Excerpt to read:
· · · · · · ·

A worthy post for thread bumping. 
	

	
	
		
		

		
		
	


	



 I plan on recabling mine with the same Mogami you used and also dual entry. Did you run into certain problems?


----------



## audiophonicshz

No real problem, I found that I had to be extremely careful with the drivers because under the soldering contact I saw that the voice coil wires were soldered in place as well, these wires I kid you not are as thin as lint. So fine I had to strain a bit to see it.

 I used standard silver bearing solder from rat shack, and did some quick solders with a 25 watt soldering iron to prevent messing up the voice coil solder joints. I've got experience with soldering and I recommend using flux for all surfaces. It makes soldering new and old surfaces soooo much easier. Oh and dont go for rosin core solder. That crap just burns. Get a separate flux from your local electronic supply co.

 Also drilling the hole for the entry of the second cable was nerve wracking. I also had to plug up the previous, right headphone wire holes with silicone to prevent too much sound leakage. All in all, it worked out well for my first recable. Thanks to all the help here, I was prepared even before I started.

· · · · · · ·

Data lines:
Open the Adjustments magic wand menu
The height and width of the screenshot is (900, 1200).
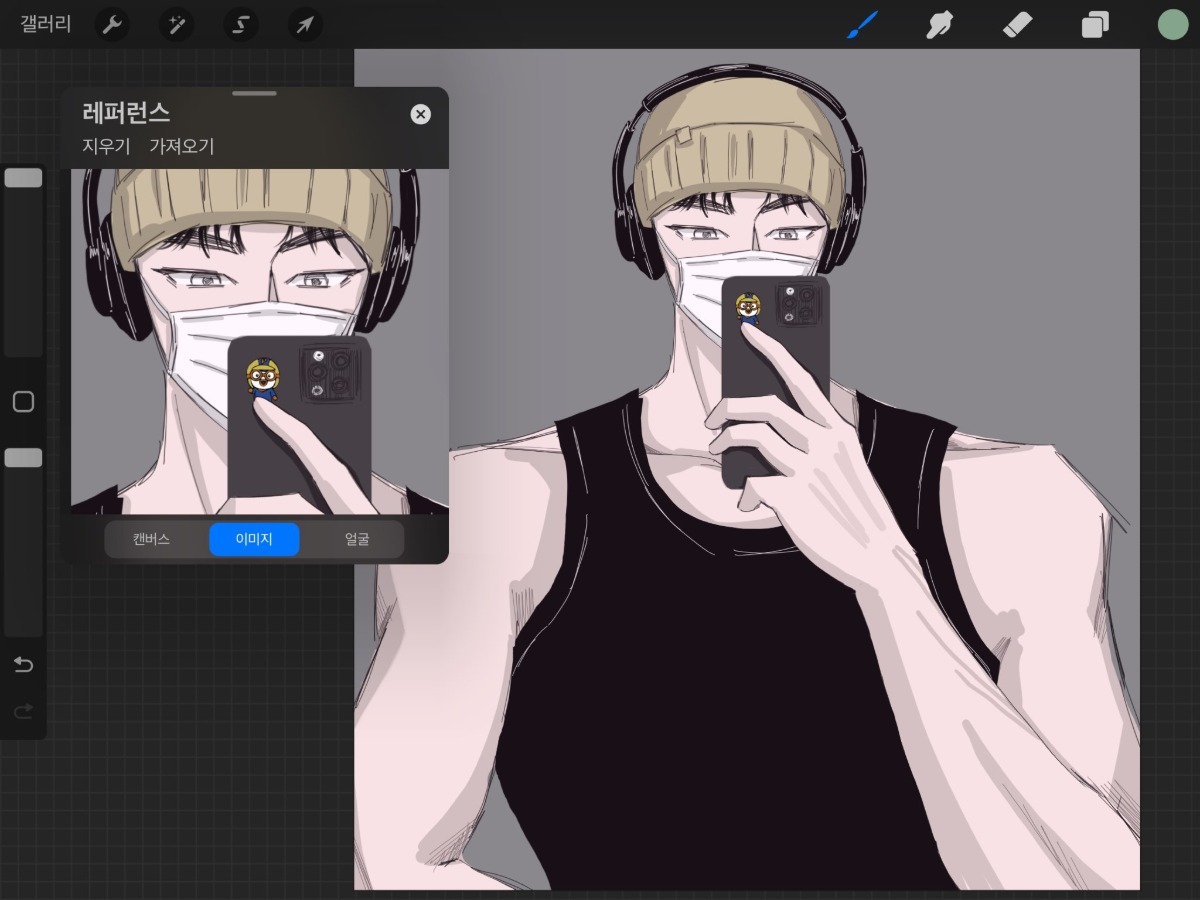coord(176,24)
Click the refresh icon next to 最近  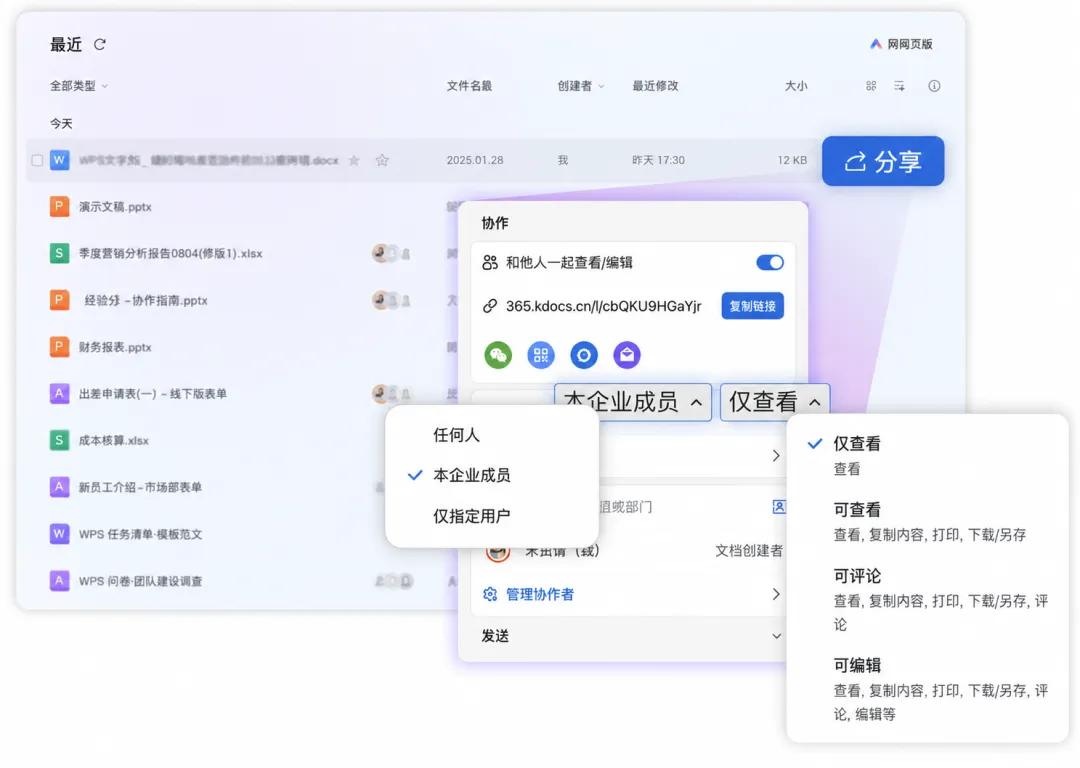click(100, 45)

· · · · · · ·

Carry on the forum thread about recabling headphones, starting right after its last sentence.

Task response:
----------



## 8140david

I would like to recable my DT-880 (250 ohms), replacing its single ended jack cable by 2 XLR cables, so I can plug it on a fully balanced amp.
 Would something have to be changed in the procedures above? Especially for connecting the correct pins?
 Sorry if it's obvious, I've never done this kind of thing (DIY).
 Thanks for your help!


----------



## thaddeussmith

here's my finished dt990 re-cable. I also went with dual entry and love the balance it brings to wearing. used a g&h bigfoot plug from parts express and canare mini star quad in red. hard to tell in the pics, but you see just a hint of the red underneath the yellow techflex.

 at the y-junction i just ran a single layer of shrink tube up to the cans and then placed several layers of shrink tube as stress relief on the ear pieces. inside the cup i hot glued the snot out of the holes for additional support and then a small layer over the top holes for the old wire to the right cup.

 total time was about an hour and now i have about 15ft of working room


----------



## 43st

That looks amazing! Great work thaddeussmith!


----------



## thaddeussmith

thanks! most nerve wrecking part was when i connected the new leads. this was my first re-cable and i read a ton of posts about ruining the miniscule driver leads.

 all in all, it turned out like i had hoped.


----------



## pytter

Just re-resurrecting a great thread! 

 I love the idea of doing this to my DT880s, especially like the mogami cable look - brilliant effort!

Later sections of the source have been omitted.